*What you need to do*:
In the entries that follow, the first line to write out is the one containing "At what coordinates", and the last is the one containing "Tick the picture1". Reproduce that stretch exactly, with nothing before or after it.

*Information*:
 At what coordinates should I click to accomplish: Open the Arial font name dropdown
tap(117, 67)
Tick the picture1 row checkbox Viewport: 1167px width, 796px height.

---

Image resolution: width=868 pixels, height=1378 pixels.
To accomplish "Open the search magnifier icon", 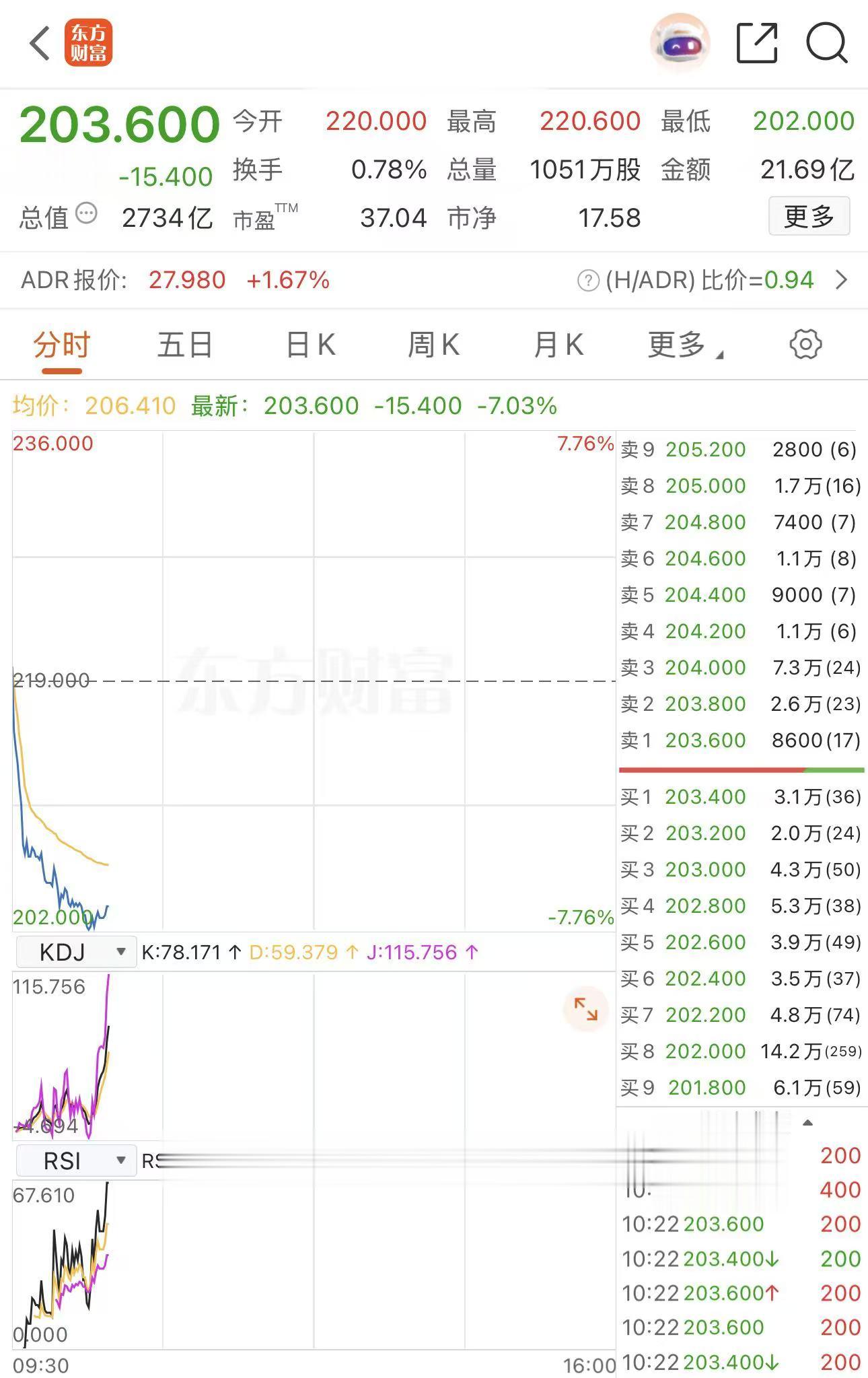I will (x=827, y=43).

*Answer box*:
 At what coordinates should I click to accomplish: Open the Arial font name dropdown
tap(117, 67)
Tick the picture1 row checkbox Viewport: 1167px width, 796px height.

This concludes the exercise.